§ **WORK REQUEST**
Among the entries below, copy every line that carries the word "title".

[Saved data entries]

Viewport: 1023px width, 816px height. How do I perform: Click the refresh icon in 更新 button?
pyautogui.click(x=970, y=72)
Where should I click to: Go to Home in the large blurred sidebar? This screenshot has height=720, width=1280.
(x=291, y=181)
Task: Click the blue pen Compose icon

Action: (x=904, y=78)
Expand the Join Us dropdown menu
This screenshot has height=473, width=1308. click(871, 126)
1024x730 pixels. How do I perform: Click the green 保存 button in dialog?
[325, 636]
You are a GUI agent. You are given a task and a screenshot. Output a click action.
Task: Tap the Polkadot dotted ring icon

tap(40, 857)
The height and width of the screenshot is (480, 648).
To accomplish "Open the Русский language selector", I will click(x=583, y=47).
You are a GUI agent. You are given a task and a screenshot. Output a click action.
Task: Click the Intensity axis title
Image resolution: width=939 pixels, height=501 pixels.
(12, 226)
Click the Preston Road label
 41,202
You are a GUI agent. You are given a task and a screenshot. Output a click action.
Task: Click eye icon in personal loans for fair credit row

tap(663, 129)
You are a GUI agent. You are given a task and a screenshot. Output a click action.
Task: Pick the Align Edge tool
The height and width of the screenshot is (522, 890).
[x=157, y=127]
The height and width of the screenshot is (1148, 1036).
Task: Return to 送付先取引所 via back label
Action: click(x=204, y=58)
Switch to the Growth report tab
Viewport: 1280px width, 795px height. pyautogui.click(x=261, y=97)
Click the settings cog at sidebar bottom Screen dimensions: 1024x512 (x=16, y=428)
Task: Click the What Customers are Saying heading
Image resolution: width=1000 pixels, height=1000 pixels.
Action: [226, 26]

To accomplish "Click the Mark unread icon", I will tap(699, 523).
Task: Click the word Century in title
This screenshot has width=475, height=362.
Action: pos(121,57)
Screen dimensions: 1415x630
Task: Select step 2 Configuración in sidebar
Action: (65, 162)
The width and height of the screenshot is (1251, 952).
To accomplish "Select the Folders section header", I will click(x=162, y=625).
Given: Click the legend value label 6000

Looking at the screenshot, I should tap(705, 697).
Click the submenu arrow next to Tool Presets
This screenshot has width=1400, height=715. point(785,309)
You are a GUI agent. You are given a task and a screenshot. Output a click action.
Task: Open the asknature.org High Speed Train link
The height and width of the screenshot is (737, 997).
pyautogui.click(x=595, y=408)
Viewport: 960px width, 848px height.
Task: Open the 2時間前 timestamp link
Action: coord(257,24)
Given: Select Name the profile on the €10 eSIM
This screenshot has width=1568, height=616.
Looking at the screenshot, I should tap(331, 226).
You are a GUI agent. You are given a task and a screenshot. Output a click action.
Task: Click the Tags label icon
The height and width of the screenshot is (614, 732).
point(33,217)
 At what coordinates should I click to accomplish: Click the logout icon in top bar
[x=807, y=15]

§ **SOLUTION**
Task: Click the Intensity axis title
Task: Click the word Century in title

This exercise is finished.